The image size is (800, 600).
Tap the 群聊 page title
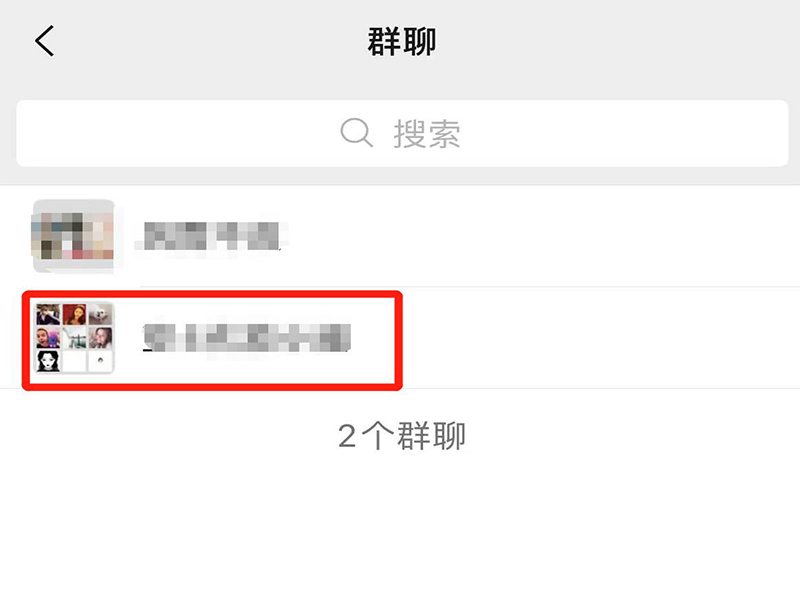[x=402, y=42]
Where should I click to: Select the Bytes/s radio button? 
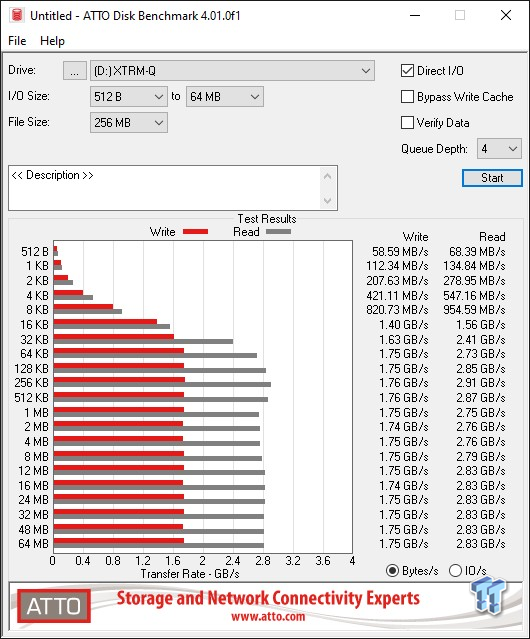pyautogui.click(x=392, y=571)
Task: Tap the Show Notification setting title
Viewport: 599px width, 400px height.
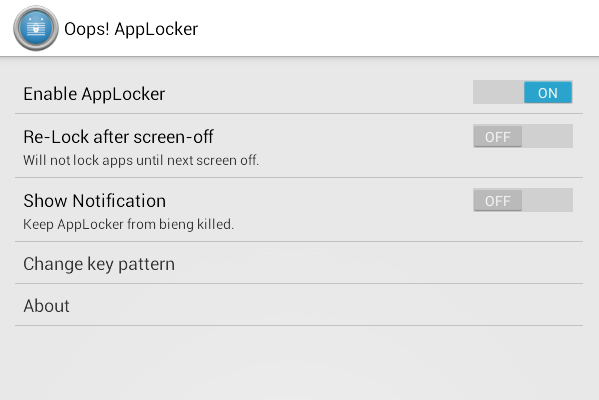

********************

*PROBLEM TO WORK ON*. Copy exactly, please, the lines that run from the line holding "Where should I" through the closing line of the material above, omitting every picture.

*SOLVED EXERCISE*.
Where should I click to: Select the Bytes/s radio button? 
pyautogui.click(x=392, y=571)
Task: Tap the Show Notification setting title
Viewport: 599px width, 400px height.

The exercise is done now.